Setting up authorizations when execution is done locally 

Regarding eCATT authorizations, you have to distinguish between two parts: the eCATT execution itself and the part in which the application is tested. Normally this is done on two different systems:

●      The eCATT script is located in system TCS (Test Content System). The eCATT code interpretation is also done in the TCS.

●      The test of the application itself is done in system SUT (System Under Test).

When the TCS and the SUT are the same, the authorizations in TCS and in SUT could contradict each other. There are two ways to overcome this:

Option 1

●      Allow activity 16 with SCAT and *.

This enables the execution in the target system. The reason is that if SCAT is allowed, also SECATT is allowed (and will not be checked separately).

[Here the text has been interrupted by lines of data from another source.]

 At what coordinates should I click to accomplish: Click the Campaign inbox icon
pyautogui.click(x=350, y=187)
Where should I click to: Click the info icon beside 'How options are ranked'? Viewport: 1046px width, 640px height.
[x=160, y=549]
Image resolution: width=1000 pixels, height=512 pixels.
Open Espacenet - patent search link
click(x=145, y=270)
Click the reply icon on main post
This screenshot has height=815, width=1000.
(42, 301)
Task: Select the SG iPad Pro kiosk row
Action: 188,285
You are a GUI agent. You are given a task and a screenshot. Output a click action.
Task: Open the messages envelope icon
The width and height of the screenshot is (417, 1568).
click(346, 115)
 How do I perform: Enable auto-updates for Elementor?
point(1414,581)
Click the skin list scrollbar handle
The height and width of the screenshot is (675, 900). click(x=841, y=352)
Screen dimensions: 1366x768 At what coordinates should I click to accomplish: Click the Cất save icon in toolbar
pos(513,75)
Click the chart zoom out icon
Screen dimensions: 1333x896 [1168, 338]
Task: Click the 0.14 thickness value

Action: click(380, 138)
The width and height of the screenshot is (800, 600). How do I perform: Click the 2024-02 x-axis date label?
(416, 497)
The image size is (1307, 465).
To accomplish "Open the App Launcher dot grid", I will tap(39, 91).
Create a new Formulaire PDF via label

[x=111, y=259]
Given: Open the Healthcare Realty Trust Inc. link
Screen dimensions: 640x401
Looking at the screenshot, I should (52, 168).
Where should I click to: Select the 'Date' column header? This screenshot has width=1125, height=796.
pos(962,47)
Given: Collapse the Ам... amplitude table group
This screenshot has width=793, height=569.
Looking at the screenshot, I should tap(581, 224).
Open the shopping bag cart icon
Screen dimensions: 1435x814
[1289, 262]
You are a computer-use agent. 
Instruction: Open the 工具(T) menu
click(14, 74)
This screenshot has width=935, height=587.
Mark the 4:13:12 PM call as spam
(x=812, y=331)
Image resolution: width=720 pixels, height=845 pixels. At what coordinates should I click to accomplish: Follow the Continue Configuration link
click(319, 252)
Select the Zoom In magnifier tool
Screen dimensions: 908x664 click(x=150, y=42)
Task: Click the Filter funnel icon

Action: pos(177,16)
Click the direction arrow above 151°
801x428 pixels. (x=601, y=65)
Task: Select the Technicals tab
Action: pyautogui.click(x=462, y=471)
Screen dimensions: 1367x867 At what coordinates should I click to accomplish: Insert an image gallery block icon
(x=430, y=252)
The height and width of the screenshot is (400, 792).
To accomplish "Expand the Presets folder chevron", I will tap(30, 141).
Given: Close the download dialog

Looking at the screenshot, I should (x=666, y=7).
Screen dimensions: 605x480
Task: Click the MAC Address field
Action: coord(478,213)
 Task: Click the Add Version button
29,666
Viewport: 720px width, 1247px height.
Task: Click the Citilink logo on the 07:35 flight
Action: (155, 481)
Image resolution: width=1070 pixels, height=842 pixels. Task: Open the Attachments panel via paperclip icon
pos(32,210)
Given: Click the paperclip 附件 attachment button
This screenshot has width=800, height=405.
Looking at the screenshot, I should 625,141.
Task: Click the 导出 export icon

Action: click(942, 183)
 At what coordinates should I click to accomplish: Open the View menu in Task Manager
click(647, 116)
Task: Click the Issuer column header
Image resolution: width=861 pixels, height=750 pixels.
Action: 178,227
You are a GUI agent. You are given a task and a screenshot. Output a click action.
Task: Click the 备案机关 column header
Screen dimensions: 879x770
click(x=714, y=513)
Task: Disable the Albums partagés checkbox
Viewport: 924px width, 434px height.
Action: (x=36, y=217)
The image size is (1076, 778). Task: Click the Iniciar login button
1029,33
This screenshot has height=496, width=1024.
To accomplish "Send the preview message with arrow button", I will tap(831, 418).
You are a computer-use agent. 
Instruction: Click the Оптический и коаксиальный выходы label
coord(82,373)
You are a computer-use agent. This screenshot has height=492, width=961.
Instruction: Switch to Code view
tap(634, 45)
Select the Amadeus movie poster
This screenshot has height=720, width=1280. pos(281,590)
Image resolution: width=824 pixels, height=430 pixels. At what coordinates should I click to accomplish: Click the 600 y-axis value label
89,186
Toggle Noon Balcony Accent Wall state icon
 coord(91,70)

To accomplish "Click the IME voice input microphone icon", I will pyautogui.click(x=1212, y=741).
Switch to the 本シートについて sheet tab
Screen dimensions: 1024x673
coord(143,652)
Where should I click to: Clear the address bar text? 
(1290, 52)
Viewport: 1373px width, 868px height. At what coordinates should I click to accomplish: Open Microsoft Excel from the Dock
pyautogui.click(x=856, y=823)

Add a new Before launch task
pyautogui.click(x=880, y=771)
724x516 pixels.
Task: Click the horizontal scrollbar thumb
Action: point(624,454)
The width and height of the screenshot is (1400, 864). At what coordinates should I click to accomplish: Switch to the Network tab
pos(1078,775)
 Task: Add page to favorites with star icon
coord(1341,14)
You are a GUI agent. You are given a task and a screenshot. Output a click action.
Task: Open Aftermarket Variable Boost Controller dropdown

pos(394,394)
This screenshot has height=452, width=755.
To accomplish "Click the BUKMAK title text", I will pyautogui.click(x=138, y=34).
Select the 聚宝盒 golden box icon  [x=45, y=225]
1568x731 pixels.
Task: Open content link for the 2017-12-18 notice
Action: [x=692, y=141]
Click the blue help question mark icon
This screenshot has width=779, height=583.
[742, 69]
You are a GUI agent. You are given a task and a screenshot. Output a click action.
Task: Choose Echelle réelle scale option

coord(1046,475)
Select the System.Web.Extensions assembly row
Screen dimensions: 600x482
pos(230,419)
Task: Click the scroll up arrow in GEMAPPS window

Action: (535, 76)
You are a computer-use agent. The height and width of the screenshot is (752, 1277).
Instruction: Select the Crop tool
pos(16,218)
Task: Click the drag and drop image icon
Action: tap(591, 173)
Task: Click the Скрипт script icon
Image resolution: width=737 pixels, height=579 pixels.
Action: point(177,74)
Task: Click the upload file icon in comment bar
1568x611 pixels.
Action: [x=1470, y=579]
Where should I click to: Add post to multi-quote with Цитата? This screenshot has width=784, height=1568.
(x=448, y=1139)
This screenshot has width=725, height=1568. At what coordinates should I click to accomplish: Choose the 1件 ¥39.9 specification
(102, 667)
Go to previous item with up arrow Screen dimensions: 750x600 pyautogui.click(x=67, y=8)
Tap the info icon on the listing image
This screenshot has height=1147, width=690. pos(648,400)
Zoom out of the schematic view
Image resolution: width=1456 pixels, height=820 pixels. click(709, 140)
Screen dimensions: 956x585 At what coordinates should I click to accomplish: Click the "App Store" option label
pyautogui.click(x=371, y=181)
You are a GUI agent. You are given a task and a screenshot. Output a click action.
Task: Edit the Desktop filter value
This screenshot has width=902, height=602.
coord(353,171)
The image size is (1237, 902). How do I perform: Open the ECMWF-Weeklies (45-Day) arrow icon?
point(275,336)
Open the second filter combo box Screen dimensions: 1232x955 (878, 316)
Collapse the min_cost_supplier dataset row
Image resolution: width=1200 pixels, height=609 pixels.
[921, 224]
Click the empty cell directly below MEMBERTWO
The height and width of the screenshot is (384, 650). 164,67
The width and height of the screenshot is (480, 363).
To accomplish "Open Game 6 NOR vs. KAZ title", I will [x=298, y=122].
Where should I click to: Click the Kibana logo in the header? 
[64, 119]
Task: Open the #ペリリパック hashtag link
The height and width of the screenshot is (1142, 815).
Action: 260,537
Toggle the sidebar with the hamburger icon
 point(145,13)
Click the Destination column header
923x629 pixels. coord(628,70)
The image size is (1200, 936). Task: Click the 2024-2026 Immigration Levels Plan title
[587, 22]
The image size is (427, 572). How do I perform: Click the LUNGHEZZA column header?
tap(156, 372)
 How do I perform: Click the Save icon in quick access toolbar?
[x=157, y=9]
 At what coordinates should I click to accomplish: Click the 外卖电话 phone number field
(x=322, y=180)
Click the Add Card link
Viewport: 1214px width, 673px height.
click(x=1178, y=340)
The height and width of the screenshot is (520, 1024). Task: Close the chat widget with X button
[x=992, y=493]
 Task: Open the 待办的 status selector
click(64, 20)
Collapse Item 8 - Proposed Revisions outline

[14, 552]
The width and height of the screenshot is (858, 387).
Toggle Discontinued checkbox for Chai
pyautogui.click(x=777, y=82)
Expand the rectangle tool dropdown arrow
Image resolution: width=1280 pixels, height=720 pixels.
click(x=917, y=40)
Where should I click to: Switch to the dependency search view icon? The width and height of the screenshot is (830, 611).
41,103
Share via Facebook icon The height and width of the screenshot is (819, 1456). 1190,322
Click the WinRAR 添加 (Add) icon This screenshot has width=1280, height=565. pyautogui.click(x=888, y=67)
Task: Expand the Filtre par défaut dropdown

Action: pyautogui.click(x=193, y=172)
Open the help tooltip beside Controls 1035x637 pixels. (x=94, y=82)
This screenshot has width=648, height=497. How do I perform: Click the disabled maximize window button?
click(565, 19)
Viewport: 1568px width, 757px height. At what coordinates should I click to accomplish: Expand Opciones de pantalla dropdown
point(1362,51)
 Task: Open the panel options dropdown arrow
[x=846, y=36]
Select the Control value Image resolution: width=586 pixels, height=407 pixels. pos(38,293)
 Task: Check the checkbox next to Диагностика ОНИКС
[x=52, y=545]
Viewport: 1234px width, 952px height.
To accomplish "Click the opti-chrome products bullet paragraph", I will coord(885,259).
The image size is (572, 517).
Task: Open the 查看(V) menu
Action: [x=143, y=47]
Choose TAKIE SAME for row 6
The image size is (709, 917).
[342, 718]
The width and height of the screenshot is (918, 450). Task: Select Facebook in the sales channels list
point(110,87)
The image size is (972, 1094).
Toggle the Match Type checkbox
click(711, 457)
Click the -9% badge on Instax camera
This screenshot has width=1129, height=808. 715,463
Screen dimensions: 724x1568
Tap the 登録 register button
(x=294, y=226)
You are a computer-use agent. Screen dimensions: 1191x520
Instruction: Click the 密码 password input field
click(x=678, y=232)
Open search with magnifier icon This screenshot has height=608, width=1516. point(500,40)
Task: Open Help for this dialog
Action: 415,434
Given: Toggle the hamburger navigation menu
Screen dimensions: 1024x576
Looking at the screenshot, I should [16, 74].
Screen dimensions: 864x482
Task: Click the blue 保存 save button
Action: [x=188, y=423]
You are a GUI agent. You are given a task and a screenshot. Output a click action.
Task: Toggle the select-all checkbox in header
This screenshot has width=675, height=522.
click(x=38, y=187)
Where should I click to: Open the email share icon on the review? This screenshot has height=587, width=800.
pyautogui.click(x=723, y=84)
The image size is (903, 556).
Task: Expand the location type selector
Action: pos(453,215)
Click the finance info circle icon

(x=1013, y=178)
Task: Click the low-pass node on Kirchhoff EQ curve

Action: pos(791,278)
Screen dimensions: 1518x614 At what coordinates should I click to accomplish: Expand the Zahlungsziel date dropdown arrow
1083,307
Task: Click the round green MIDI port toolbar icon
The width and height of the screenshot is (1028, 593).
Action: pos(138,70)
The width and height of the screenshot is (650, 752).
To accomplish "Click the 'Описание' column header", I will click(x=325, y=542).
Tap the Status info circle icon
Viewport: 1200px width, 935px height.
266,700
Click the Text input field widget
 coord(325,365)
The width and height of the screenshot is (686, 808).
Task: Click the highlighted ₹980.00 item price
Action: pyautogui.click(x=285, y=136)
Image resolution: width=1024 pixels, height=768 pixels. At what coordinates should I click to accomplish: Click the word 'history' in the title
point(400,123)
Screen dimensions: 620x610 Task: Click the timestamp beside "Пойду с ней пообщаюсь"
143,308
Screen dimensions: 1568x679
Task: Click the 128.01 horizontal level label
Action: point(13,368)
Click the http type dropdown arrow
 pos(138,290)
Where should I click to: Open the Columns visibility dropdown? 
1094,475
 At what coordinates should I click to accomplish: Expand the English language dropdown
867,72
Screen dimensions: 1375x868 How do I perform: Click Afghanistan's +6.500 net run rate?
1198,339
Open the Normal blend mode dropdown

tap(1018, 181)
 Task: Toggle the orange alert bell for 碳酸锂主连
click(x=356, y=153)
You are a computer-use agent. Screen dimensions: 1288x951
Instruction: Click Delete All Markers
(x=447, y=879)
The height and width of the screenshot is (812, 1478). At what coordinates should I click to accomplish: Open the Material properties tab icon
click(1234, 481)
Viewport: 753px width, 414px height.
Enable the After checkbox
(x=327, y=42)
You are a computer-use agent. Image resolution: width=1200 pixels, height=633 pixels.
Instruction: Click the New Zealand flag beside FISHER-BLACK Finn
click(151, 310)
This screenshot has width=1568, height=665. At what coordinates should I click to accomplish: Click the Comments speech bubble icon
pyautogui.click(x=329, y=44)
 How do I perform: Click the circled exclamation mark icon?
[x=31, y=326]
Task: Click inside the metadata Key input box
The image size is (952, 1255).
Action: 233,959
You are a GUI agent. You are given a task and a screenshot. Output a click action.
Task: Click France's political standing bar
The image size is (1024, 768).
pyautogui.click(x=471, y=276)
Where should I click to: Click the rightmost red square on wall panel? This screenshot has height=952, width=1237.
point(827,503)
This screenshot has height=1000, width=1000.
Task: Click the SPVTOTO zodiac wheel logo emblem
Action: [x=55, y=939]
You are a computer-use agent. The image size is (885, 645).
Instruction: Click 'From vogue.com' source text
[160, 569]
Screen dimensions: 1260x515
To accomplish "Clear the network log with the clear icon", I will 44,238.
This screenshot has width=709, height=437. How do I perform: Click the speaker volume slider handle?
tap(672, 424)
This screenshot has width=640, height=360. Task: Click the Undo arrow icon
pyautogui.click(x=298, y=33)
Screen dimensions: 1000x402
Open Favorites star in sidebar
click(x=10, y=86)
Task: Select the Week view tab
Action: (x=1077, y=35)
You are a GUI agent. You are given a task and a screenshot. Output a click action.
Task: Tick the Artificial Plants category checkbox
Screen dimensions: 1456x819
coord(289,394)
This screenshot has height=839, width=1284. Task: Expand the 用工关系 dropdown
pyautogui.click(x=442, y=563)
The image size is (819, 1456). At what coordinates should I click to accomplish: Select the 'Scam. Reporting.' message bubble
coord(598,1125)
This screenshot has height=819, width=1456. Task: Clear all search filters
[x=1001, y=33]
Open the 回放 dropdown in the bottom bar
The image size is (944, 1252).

●      Restrict activity 16 with ECAT, ECSC, ECTC to the allowed objects.

Option 2

●      Allow activity 16 with *.

This enables the execution in the target system for all eCATT objects.

●      As you also want to restrict the execution to certain eCATT objects, instead of restricting the execution of these objects (activity 16), you can simply restrict to display these objects (activity 03). Activity 03 is checked before the execution as well, as nobody should be allowed to execute when he is not allowed to display a certain eCATT object.

Disadvantage of option 2: Users will not be able to display the eCATT objects which are not included in the authority of the second step.